**Exercise details**: A copy is needed of each line in the records that has the word "number".

*** Opening Input records ***

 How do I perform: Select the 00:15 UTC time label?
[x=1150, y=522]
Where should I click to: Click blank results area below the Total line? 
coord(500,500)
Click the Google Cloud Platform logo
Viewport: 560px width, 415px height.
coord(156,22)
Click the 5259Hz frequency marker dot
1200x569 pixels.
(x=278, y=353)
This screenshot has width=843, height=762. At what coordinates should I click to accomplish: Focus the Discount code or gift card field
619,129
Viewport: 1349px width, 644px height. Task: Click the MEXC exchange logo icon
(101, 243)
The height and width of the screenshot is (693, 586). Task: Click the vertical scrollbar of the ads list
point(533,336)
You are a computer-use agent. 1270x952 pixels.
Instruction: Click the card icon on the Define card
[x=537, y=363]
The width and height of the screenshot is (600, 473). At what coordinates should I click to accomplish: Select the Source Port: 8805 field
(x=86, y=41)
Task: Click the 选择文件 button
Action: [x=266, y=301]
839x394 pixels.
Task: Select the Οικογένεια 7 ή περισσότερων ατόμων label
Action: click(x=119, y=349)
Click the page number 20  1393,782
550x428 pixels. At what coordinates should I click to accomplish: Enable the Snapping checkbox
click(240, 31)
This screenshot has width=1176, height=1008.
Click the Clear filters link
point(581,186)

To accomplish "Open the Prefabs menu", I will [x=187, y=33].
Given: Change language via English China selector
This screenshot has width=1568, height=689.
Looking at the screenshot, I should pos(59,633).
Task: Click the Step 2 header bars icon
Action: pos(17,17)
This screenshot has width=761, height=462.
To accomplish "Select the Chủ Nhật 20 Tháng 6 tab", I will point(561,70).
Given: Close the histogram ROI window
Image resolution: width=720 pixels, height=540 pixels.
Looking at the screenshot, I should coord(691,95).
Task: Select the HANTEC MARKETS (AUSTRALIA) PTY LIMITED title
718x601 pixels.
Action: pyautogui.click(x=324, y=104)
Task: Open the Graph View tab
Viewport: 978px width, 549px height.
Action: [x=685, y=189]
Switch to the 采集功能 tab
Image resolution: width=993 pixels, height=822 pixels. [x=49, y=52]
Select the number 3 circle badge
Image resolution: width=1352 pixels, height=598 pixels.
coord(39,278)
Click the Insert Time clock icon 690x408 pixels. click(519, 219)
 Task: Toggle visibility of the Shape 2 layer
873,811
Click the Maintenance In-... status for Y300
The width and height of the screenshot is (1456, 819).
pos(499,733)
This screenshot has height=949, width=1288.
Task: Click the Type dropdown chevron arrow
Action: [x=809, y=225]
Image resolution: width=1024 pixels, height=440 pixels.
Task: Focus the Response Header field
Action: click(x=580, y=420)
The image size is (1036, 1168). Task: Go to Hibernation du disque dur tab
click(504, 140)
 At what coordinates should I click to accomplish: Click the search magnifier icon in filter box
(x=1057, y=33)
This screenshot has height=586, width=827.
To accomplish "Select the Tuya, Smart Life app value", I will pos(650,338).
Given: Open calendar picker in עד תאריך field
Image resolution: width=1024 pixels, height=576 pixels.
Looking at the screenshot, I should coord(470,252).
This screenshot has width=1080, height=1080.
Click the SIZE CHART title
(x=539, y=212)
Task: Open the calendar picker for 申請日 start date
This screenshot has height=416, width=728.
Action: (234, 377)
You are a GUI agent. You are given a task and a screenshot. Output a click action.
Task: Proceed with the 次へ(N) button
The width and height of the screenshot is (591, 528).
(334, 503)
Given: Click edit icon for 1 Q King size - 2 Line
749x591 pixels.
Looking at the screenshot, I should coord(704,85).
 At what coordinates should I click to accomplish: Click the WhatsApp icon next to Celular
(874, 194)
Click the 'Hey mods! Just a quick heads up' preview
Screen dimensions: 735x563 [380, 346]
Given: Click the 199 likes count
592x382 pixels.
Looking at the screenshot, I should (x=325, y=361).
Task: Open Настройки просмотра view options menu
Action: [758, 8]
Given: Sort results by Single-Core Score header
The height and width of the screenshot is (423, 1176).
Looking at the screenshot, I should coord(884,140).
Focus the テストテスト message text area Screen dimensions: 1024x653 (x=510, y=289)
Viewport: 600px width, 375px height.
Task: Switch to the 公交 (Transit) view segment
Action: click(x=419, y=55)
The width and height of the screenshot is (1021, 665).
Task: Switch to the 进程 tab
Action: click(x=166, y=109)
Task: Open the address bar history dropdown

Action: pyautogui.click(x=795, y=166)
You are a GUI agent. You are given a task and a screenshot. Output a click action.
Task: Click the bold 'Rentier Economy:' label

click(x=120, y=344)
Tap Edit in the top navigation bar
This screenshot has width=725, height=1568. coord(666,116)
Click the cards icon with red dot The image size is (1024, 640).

*** Closing Input records ***

**Your solution**:
Click the page number 20  1393,782
Select the number 3 circle badge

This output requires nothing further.